Why is lord Ganesh also called Ekdant, Char Bhuja Dhari?


Ganesha is depicted having one tooth which has a story that one tooth was taken away by the axe of parashurAma. He has four arms hence he is called as Chaturbhuja also. Also another name is danti.

Secondly ganesha is not the only god who has animal face of body.

There is also Sri varAha, Sri HayagrIva, Sri Narasimha etc.

Regarding your last question, it is a logic based question. However, Ganesha was not a human so it is not proper to compare his neck size with that of the human. So fitting of elephant size head into human body is not applicable. His body was divine so such adjustments may be possible.

The following extract from the "Ganapati Upanishad" * is a specimen of the addresses to Ganesa used by the Ganapatyas: † "Praise to thee, O Ganesa! Thou art manifestly the truth; thou art undoubtedly the Creator, Preserver, and Destroyer, the Supreme Brahma, the eternal Spirit. I speak what is right and true; preserve me therefore, when speaking, listening, giving, possessing, teaching, learning; continually protect me everywhere. By thee was this universe manifested; for thou art earth, water, fire, air and ether. Thou art Brahmā, Vishnu, and Rudra. We acknowledge thy divinity, O Ekadanta! and meditate on thy countenance; enlighten, therefore, our understanding. He who continually meditates upon thy divine form, conceiving it to be with one tooth, four hands, bearing a rat on thy banner, of a red hue, with a large belly, anointed with red perfumes, arrayed in red garments, worshipped with offerings of red flowers, abounding in compassion, the cause of this universe, imperishable, unproduced and unaffected by creation, becomes the most excellent of Yogis.
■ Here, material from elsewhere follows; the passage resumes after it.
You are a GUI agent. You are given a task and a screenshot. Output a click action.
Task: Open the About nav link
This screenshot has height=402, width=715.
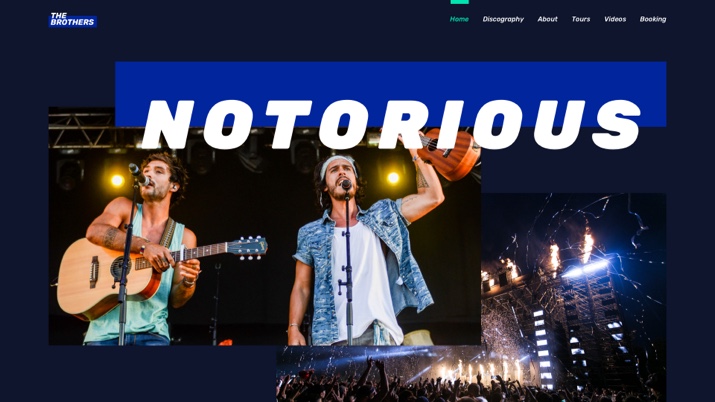coord(547,19)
Praise, therefore, be to thee, O Ganapati. Whoever meditates upon this figure of the 'Atharva Siras' (the name of the Upanishad of which the Ganapati forms a part) never will be impeded by difficulties, will be liberated from the five great sins, and all lesser ones; and will acquire riches, the objects of his desires, virtue and final beatitude.

Ganesa has only one tusk, and hence is called Ekadanta. The reason of this is as follows:—Parasurāma, who was a favourite disciple of Siva, went to Kailasa to visit his master. On arriving at the inner apartment, his entrance was opposed by Ganesa, as his father was asleep. Parasurāma nevertheless urged his way, and, after a long dialogue, the two came to blows. Ganesa had at first the advantage, seizing Parasurāma in his trunk, and giving him a twirl that left him sick and senseless. On recovering, Rāma threw his axe at Ganesa, who, recognizing it as his father's weapon—Siva having given it to Parasurāma—received it with all humility upon one of his tusks, which it immediately severed, and hence Ganesa has but one tusk. Pārvati was highly incensed at this, and was about to curse Rāma, when Krishna, of whom he was a worshipper, appeared as a boy and appeased her indignation. Brahmā is said to have promised that her son should be worshipped before the other gods. This result of his contest with Rāma was in consequence of a curse pronounced upon him by the sage Tulasi, with whom he had quarrelled.